##### TASK MATERIAL

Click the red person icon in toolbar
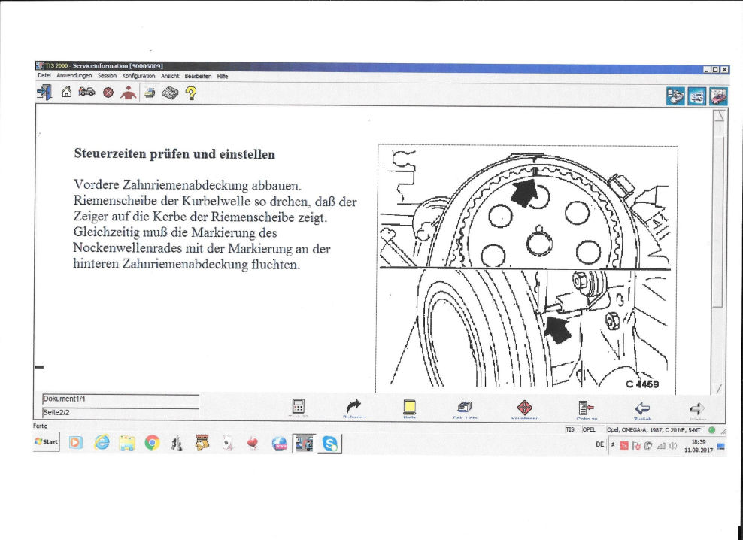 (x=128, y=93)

##########
##### TASK MATERIAL

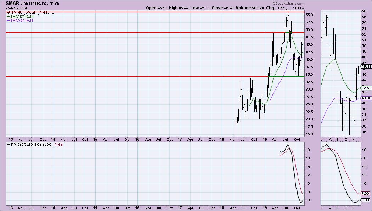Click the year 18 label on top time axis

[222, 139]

##########
##### TASK MATERIAL

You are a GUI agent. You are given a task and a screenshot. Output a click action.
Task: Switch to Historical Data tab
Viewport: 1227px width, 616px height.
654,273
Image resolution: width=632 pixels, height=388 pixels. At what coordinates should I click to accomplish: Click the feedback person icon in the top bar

##########

▶ **ASSIGNMENT**
Retype the entries above exactly, but only from the line containing "You are a GUI" through the line containing "Image resolution: width=632", both included.

▶ **RESULT**
You are a GUI agent. You are given a task and a screenshot. Output a click action.
Task: Switch to Historical Data tab
Viewport: 1227px width, 616px height.
654,273
Image resolution: width=632 pixels, height=388 pixels. At what coordinates should I click to accomplish: Click the feedback person icon in the top bar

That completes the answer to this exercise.